The pundits worked to wrap their minds around the real estate mogul winning yet another state, but Trump himself had just bragged about beating their expectations. "Of course, if you listen to the pundits, we weren't expected to win too much and now we're winning, winning, winning the country," he said Tuesday night in his victory speech.
But HuffPost Pollster’s polling averages have pointed to Trump as the front-runner in most contests for several months -- and with the notable exception of Iowa, they’ve been mostly right in the primaries and caucuses that have taken place.
Perhaps Cruz's unexpected victory in Iowa generated a false sense that the polls would be wrong and Trump wouldn’t win. After all, polls projected Trump to win with 31 percent of the vote, and he wound up in second place with 24 percent. Ted Cruz, who was polling at 24 percent, won with 28 percent. But even so, polls weren't necessarily wrong -- they just left the field too early and weren't able to pick up on the last-minute momentum shifts.
Although polls overestimated Trump in Iowa, they did correctly point to his win in New Hampshire and South Carolina. They even nailed his win in Nevada on Tuesday, which is notable given the scarcity of available polls, coupled with the general difficulties associated with polling the Nevada caucuses.
In fact, the only candidate whose vote totals have been consistently different from the polls is Florida Sen. Marco Rubio. In three of four contests so far, Rubio has won more support in the election than in the polling averages, and a poor debate showing could have been to blame for his underperformance in New Hampshire.

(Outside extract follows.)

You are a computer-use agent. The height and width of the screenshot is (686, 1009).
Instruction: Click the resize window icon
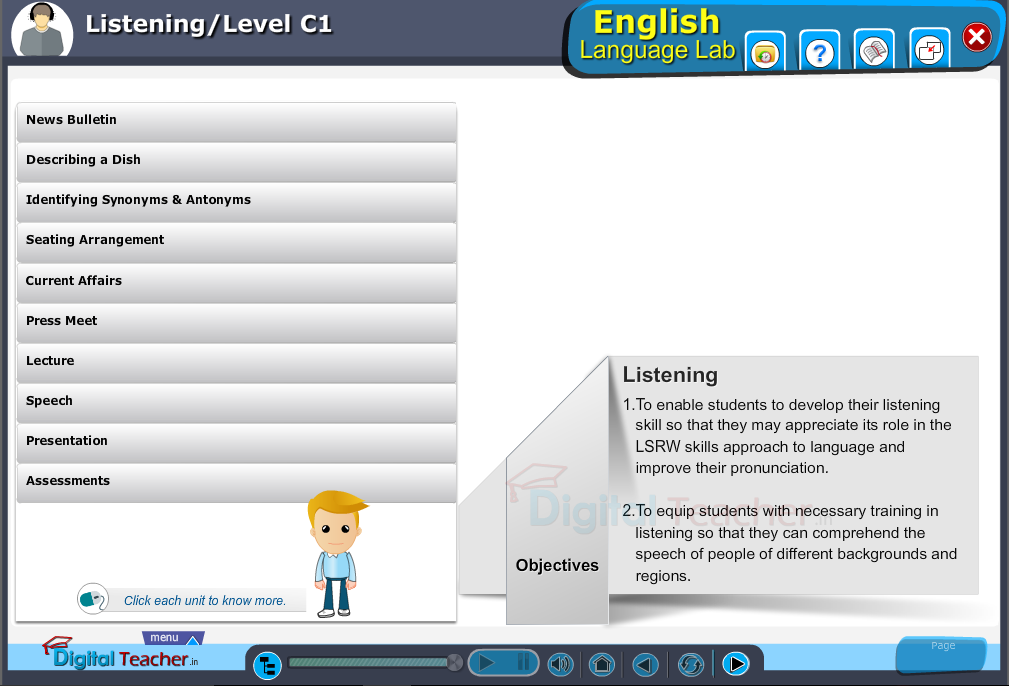tap(929, 52)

On the Democratic side, the polling averages have been impressively close to outcomes. The Iowa caucuses were closer than polls indicated, but that was likely because former Maryland Gov. Martin O’Malley’s supporters had to reallocate themselves between Clinton and Sanders when they failed to reach the 15 percent threshold for viability.
In New Hampshire, Sanders received more support than the polls anticipated, but the results were what polls indicated -- that Sanders would easily sail past Clinton in the state’s primary. And then in Nevada, despite almost no polling, the HuffPost Pollster polling averages basically nailed the result.
That doesn’t mean HuffPost Pollster’s averages will continue to successfully reflect outcomes. For Super Tuesday and beyond, there will be far fewer polls than there were in Iowa, New Hampshire and South Carolina. Although the very few polls in Nevada turned out OK on average, that may not be true for the next round of states.
But given that HuffPost Pollster’s averages have correctly indicated the winner in six of seven primaries and caucuses so far, it might be time to believe the polls when they say Trump is leading and the Democrats are in a tight race.
Alissa Scheller contributed reporting.